エマルジョンインクならではの、ヌルヌルッとした独特のタッチが楽しめます。
スラリには、今回レビューした1.0mm芯以外にも0.5mm、0.7mmがありますが、滑らかさを求めるならやっぱり1.0mmがおすすめです。
パイロットの「スーパーグリップG」は、こんな「あなた」におすすめ!
一方の「スーパーグリップG」は、低粘度油性は滑る感じがして馴染めない「あなた」におすすめです!

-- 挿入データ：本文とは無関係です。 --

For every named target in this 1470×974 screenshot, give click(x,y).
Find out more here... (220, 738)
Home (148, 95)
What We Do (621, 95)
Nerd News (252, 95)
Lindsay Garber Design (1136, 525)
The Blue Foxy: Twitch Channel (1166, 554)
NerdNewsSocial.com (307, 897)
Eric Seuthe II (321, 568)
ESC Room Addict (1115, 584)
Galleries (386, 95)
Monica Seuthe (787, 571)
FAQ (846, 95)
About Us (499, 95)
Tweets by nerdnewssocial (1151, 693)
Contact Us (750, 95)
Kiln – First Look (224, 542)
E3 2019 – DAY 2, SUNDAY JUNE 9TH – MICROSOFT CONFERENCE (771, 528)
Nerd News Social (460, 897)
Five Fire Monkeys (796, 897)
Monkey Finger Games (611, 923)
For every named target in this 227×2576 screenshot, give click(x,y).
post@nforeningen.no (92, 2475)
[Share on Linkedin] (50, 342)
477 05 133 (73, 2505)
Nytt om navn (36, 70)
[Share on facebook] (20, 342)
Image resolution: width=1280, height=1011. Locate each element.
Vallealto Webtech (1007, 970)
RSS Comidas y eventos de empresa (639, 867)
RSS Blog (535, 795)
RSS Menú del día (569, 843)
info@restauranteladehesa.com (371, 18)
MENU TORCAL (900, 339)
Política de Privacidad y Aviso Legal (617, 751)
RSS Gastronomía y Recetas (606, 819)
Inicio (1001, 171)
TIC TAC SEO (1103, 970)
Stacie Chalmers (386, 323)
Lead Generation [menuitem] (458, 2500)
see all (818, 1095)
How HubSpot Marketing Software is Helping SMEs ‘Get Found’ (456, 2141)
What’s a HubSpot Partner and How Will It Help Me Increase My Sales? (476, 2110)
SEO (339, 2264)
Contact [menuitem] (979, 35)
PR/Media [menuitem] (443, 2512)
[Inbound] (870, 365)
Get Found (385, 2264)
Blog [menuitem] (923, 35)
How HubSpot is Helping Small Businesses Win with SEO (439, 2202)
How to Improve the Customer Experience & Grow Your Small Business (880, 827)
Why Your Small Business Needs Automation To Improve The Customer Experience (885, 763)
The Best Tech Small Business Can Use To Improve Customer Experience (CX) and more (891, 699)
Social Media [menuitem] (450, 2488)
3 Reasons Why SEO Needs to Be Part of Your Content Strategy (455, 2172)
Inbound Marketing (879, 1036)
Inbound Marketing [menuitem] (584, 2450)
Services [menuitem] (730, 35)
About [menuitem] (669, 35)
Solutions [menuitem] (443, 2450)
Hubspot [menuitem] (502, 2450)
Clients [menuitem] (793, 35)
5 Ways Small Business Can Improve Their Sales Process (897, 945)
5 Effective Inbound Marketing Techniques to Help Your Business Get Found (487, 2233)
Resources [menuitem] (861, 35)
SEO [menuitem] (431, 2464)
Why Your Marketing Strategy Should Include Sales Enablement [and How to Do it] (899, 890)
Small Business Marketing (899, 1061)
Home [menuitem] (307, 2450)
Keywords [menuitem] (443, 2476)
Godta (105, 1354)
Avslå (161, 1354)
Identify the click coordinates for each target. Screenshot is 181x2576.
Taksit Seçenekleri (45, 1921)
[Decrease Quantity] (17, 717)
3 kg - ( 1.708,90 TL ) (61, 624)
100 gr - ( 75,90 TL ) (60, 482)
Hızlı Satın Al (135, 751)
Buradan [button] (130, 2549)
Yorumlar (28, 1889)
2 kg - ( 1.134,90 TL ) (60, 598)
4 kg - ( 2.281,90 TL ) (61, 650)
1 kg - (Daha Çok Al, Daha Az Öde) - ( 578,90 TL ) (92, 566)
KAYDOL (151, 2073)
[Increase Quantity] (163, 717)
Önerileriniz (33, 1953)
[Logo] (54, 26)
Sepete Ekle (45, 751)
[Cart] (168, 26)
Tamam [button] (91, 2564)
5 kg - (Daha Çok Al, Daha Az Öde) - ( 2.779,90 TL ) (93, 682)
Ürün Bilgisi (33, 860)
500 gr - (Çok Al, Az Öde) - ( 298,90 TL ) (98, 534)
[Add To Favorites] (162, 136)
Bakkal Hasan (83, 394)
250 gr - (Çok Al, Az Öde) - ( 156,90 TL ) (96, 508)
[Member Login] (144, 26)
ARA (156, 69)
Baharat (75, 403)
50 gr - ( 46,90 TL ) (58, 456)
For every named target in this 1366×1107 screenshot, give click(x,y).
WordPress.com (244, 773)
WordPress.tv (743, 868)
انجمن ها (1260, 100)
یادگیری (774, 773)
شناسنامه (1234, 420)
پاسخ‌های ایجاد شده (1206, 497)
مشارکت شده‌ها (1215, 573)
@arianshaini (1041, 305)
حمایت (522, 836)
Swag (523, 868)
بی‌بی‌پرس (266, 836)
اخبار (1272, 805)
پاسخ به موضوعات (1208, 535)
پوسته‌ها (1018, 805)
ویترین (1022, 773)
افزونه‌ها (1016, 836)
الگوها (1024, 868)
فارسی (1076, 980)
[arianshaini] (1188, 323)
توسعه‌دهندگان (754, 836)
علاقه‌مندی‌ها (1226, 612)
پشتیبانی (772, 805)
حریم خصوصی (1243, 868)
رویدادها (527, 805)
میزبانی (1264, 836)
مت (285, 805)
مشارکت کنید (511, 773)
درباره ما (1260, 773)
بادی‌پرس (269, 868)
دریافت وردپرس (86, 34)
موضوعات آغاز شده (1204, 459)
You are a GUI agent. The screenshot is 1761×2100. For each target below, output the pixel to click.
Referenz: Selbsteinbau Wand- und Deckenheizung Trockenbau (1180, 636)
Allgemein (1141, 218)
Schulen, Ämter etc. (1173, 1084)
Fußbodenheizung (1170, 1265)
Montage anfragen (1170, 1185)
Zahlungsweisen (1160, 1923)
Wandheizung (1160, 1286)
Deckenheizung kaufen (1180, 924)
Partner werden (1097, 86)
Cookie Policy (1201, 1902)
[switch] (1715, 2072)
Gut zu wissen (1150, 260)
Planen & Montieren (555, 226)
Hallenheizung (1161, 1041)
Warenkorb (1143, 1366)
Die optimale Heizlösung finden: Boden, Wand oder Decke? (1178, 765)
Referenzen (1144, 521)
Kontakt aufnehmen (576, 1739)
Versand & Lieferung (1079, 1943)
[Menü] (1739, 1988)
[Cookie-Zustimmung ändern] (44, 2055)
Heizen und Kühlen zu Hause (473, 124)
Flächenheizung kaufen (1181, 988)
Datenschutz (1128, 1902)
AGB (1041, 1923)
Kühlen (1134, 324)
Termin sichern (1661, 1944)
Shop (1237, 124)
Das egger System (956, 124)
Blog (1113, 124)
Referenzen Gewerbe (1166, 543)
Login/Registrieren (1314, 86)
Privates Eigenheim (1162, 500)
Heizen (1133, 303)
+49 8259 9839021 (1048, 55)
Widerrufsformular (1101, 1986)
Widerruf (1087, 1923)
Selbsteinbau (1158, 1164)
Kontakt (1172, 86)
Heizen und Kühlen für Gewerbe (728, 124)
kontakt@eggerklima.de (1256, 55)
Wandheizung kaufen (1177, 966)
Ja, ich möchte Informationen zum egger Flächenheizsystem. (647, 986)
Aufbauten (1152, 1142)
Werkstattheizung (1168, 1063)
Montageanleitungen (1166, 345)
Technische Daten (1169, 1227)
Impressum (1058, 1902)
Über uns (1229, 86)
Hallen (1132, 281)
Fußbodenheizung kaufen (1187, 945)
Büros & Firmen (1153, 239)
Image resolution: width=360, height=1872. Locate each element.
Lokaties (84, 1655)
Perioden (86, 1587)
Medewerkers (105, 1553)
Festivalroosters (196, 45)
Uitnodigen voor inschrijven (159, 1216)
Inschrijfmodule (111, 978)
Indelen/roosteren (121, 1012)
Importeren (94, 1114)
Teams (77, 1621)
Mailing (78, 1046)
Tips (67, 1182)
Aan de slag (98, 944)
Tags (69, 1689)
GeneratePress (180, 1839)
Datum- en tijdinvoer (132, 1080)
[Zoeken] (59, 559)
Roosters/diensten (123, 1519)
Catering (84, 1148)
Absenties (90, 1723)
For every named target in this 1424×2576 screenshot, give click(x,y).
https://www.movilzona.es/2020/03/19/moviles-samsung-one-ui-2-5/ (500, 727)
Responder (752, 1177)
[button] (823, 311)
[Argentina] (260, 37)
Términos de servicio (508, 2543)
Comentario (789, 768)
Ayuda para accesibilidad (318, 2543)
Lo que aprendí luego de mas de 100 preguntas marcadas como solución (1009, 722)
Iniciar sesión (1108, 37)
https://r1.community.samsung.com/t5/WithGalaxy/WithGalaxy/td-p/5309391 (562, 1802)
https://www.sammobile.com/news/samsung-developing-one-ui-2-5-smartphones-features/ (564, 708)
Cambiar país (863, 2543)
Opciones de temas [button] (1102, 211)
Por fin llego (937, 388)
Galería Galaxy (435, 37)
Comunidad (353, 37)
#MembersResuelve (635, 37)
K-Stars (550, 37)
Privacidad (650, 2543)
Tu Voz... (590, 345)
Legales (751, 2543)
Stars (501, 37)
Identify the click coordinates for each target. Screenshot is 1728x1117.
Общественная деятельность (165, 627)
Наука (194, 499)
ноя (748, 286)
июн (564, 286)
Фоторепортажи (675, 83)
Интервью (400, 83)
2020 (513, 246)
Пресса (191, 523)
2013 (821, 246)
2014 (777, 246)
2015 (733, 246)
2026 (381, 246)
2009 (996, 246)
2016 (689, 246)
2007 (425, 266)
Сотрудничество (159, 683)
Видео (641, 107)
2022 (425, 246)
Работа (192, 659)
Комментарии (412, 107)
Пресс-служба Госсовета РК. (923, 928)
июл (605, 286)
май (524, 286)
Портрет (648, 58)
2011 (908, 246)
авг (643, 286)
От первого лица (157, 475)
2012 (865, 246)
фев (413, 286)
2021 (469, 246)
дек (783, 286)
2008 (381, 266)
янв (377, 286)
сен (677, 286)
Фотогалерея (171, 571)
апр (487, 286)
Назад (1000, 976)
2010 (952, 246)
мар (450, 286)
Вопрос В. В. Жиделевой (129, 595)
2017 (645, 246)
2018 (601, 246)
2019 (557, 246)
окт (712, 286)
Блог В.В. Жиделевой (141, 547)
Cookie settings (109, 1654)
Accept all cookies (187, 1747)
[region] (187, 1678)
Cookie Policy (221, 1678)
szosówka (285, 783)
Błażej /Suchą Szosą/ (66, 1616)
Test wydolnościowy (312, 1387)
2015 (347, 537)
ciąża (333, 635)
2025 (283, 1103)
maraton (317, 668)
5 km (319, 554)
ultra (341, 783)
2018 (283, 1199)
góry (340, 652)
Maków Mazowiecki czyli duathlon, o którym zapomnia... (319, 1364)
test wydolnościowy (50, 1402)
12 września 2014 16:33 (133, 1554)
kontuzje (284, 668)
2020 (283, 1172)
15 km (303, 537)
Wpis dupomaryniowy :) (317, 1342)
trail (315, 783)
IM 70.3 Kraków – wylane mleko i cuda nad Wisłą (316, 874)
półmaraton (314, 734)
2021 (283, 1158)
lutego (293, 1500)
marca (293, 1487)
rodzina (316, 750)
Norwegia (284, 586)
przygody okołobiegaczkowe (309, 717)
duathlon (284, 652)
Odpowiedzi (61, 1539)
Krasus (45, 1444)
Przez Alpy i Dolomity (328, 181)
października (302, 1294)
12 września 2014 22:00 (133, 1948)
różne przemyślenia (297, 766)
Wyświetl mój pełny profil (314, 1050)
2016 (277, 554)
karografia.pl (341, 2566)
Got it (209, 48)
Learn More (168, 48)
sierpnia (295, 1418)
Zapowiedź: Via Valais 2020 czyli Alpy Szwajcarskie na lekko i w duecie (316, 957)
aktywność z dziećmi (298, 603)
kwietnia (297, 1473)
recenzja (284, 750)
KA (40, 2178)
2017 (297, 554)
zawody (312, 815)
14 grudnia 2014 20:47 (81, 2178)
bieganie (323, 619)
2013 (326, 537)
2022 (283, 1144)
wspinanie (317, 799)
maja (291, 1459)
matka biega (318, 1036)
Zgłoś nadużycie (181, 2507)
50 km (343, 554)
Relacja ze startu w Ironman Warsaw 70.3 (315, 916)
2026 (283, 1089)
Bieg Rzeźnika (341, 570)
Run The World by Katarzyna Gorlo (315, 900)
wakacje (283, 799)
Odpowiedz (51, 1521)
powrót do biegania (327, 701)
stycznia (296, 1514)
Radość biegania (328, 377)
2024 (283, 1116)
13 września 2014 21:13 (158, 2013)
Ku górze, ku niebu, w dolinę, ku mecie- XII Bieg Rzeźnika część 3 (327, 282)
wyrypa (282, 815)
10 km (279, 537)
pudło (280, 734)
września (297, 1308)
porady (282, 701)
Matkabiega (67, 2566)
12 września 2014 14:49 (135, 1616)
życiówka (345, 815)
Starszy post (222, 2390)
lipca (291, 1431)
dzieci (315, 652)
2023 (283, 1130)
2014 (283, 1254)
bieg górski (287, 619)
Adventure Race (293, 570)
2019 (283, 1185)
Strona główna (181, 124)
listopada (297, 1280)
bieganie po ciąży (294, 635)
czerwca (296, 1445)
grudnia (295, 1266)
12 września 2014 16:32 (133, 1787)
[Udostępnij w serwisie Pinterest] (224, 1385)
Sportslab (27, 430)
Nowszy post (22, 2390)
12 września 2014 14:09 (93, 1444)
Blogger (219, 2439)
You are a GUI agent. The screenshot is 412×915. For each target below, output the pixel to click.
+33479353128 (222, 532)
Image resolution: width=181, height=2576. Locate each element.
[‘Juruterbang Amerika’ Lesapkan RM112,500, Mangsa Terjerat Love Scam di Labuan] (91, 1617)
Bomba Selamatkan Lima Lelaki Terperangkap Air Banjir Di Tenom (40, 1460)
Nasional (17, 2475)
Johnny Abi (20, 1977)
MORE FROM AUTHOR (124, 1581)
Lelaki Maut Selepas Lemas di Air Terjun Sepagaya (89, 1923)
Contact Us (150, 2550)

スーパーグリップGには、旧来型の油性インクが装填されています。
そのため、低粘度インクにありがちな、ツルっと滑るようなことはありません。
適度な粘り気があるので、落ち着いて文字を書き進めることができますよ。
1.6mmという、超極太芯が選べるのもいいですね。
こんな人には向いてなさそう…
逆に…
- インクのぼた落ちは許せない…
- ノートに小さい文字をぎっしり書きこみたい…

こんな人には、両方ともにおすすめできません。
どちらも0.7mm、0.5mm芯が用意されているので、そちらの使用をおすすめします。
まとめ!
最後にレビューをまとめておきます。
スラリの特徴は、なんといってもその書き味!
握りやすさや、ぼた落ちという側面から見ると、もっといいボールペンがあるかもしれません…
しかし、このヌルヌルッとした独特の書き心地は、他にはない独特もので、ペン習字初心者のモチベーションを高めてくれます。

スーパーグリップGは、握りやすくて書きやすいのが最大の特徴!
格子状のラバーグリップが、手に吸い付くようにフィットするので、長時間書いても疲れにくく、ペン習字の練習もスイスイ進みます。
その半面、どちらもぼた落ちしやすいのが欠点です。
うまく使いこなせば軽減できますが、ここぞという場面では使いづらいのが正直なところ。
割り切って、練習用として使うのがいいかもしれませんね。

<追記>上の方でも追記したように、できるだけ筆圧を抑えて、軽く書くと、ぼた落ちが軽減できます。
冬はほとんどぼた落ちしないので、清書にも使えるはずです!
おまけ)もっと書きやすく改造しよう!
最後に改造のおまけです。
内容は、スーパーグリップGの本体に、スラリの芯を入れるというもの。
インクとグリップのいいとこどりをしよう、というわけです。

改造といっても、とっても簡単!
紙、セロテープとハサミがあれば、あっという間に完成します。
スーパーグリップG in スラリの改造手順
- 適当なサイズの紙を用意する
(チラシなどでOK) - 紙を巻いてパイプを作る
- 作ったパイプを芯の後ろにセロテープで固定する
- スーパーグリップGの芯の長さに合わせてパイプ部分を切る
- スーパーグリップGに装填する
- 軸にねじ込んだら「スーパーグリップG in スラリ」の完成!
ご覧のように、とっても簡単に「スーパーグリップG in スラリ」が完成しました!
ただ、新品でやるとスーパーグリップGの芯が無駄になってしまうので、インクを使い切ってからの方がいいですね。